Understanding Images of Particle Ensembles in Cryo Electron Microscopy in Terms of Statistical Heterogeneity of the Particles
Tuesday, January 14, 3pm – 4pm, Bldg. 50B, Room 4205
Peter C. Doerschuk, Department of Biomedical Engineering School of Electrical and Computer Engineering Cornell University, Ithaca NY
Cryo electron microscopy provides one image of each of many instances of the biological particle of interest. Algorithms and software for characterizing the 3-D heterogeneity of the particles based on the images through solving maximum likelihood estimation problems are described. Application to Flock House Virus (FHV) and Nudaurelia omega capensis virus (NwV) are described. Current work on complete incorporation of symmetry constraints on the statistics describing the heterogeneity and on understanding the heterogeneity in terms of generative models will be sketched.
Peter Doerschuk received BS, MS, and Ph.D. degrees in electrical engineering from MIT and an MD degree from Harvard Medical School. After a postdoc at MIT he was on the faculty in Electrical and Computer Engineering at Purdue University from 1990 to 2006 and is presently on the faculty in Biomedical Engineering and Electrical and Computer Engineering at Cornell University. His interest is in developing and using ideas in statistical detection and estimation theory to address problems in understanding large biological or medical data sets.

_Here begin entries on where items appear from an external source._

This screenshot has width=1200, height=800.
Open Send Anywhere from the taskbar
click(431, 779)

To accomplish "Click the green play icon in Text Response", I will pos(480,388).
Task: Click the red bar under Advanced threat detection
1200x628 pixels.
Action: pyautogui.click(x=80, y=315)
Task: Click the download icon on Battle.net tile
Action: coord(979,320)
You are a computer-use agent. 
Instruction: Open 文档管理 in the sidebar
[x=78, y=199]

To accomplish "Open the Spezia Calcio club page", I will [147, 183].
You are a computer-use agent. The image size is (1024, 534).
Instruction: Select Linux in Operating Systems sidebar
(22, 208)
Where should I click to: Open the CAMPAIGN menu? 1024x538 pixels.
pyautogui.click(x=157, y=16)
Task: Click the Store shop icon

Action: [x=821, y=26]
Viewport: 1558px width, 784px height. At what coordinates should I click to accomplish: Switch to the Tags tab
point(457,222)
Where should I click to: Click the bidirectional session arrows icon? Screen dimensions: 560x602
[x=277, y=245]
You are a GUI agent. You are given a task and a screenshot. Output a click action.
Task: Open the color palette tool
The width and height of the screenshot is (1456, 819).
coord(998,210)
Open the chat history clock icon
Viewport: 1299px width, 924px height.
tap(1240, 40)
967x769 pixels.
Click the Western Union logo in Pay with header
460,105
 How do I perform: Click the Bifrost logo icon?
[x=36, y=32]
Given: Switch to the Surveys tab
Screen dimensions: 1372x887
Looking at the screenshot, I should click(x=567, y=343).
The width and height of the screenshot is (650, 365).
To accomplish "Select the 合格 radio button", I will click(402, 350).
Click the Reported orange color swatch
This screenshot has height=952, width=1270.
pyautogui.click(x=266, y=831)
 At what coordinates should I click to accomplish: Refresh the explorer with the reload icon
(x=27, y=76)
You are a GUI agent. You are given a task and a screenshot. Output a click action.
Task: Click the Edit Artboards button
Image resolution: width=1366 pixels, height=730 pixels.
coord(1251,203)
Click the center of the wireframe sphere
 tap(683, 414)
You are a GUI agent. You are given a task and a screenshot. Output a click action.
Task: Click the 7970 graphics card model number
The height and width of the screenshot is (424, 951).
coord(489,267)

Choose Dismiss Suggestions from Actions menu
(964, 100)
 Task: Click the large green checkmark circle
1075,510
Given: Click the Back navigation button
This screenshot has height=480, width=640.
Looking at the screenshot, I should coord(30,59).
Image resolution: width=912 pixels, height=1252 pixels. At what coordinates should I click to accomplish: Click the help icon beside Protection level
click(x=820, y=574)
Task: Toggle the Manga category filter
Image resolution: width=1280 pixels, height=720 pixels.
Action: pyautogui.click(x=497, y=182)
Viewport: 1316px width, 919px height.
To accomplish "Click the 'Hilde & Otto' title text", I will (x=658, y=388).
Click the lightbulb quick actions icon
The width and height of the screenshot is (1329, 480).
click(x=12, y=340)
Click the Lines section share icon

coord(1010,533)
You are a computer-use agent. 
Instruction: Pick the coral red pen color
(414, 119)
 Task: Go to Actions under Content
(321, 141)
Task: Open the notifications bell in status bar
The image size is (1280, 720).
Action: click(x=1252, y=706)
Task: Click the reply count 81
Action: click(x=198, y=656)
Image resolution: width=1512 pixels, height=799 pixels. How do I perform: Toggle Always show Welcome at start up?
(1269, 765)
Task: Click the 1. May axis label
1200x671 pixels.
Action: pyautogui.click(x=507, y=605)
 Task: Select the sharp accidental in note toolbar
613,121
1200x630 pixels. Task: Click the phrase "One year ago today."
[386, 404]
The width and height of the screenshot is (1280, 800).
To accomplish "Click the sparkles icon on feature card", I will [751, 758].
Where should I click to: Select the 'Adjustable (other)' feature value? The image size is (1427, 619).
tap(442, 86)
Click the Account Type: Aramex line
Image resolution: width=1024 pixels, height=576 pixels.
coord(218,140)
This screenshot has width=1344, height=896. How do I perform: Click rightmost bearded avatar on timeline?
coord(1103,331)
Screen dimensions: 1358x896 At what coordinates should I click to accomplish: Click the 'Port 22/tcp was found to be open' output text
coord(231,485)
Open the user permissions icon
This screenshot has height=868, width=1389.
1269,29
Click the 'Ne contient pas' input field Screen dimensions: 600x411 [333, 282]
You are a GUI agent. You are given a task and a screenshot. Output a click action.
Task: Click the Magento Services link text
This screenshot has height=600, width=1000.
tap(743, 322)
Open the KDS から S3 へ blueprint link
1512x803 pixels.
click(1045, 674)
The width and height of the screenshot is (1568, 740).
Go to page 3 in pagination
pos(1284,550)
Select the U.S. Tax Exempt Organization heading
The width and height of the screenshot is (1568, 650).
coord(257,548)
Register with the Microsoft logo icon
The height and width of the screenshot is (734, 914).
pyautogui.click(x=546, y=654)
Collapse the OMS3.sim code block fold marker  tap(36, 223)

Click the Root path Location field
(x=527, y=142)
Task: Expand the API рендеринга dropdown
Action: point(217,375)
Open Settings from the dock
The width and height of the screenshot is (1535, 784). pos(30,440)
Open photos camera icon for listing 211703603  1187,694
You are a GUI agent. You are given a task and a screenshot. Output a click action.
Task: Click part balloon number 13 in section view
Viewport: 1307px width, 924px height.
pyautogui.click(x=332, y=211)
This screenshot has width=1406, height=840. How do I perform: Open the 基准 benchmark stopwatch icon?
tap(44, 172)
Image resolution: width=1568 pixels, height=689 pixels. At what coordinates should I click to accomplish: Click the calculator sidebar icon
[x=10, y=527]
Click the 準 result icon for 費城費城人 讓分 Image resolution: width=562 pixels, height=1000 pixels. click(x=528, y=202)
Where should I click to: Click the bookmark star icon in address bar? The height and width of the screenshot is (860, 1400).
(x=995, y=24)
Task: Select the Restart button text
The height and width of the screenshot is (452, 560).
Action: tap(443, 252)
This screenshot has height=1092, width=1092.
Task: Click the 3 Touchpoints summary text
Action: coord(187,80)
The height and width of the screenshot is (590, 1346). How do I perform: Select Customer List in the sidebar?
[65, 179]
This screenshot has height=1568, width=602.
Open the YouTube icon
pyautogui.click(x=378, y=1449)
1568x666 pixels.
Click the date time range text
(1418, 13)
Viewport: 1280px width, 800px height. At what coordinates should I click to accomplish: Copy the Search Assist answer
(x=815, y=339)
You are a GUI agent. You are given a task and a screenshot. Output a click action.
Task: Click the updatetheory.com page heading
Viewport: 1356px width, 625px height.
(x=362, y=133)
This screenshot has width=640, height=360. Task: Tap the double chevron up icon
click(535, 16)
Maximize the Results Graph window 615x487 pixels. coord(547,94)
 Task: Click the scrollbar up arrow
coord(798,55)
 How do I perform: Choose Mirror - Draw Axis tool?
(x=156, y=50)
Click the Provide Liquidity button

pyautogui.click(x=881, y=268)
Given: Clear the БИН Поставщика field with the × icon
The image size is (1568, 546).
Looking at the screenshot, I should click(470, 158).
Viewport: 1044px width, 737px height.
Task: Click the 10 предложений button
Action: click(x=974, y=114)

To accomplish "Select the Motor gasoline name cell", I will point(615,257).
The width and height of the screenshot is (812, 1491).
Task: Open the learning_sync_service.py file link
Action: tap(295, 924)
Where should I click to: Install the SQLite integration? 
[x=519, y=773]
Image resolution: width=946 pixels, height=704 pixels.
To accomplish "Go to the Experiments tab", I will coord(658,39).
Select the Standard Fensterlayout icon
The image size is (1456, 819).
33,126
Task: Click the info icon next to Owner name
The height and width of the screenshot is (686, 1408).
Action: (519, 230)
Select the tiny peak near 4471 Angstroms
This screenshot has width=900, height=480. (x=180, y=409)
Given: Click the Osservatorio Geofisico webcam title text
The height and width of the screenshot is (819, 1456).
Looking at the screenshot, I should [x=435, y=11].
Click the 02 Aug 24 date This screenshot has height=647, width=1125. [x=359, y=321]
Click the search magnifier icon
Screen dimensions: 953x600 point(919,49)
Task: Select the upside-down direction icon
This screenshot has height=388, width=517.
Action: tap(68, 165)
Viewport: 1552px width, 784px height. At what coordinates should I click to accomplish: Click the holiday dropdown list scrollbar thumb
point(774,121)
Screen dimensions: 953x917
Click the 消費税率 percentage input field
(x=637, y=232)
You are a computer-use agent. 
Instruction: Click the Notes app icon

A Model for Expressing Virtual Organization Identity Management
Wednesday, January 15, 1:00pm – 2:30pm, Bldg. 50B, Room 4205
Von Welch, Deputy Director, Indiana University Center for Applied Cybersecurity Research
PI, eXtreme Scale Identity Management Project, Laboratory for Physical Science Advanced Computing Systems, University of Maryland
Over the past two decades, the virtual organization has allowed for increasingly large scientific virtual organizations (VOs) spanning multiple organizations and nations. How identity management, i.e. the management of users and their privileges, in these large VOs is handled has been an ongoing area of applied research. The vision of the eXtreme Scale Identity Management (XSIM) project is to develop a model for expressing different approaches for identity management, with the strengths and ramifications of each, and guidance to VOs which models best fits their needs. This talk will describe XSIM's efforts in the initial stage of this effort, the descriptive model, and its future efforts in developing the guidance to VOs in selecting a identity management model.
Multigrid on the Outside: Restructuring time integration and adaptivity
Thursday, January 16, 2:30pm – 3:30pm, Bldg. 50A, Room 5132
Jed Brown, Mathematics and Computer Science, Argonne National Laboratory
Performance of transient PDE simulation is typically limited by memory bandwidth, insufficient vectorization, and/or communication latency, as well as convergence when implicit solvers are used. We present two new restructurings that alleviate these costs. The first exploits tensor product structure in fully implicit Runge-Kutta methods. The method is unintrusive and naturally implemented using sparse matrices, generalizing multiple right hand sides with the same performance returns. The second restructuring is a multilevel adaptive algorithm for stiff nonsmooth problems in heterogeneous media, such as contact or plasticity. Conventional adaptive methods are not applicable because of the microstructure, but after a small amount of work on the fine grid, our method allows elision of fine-grid visits except in the neighborhood of active nonlinearities. The resulting algorithm is enticing relative to nonlinear domain decomposition methods such as ASPIN due to reduced overall work and because load balancing is tractable since it is a one-stage method.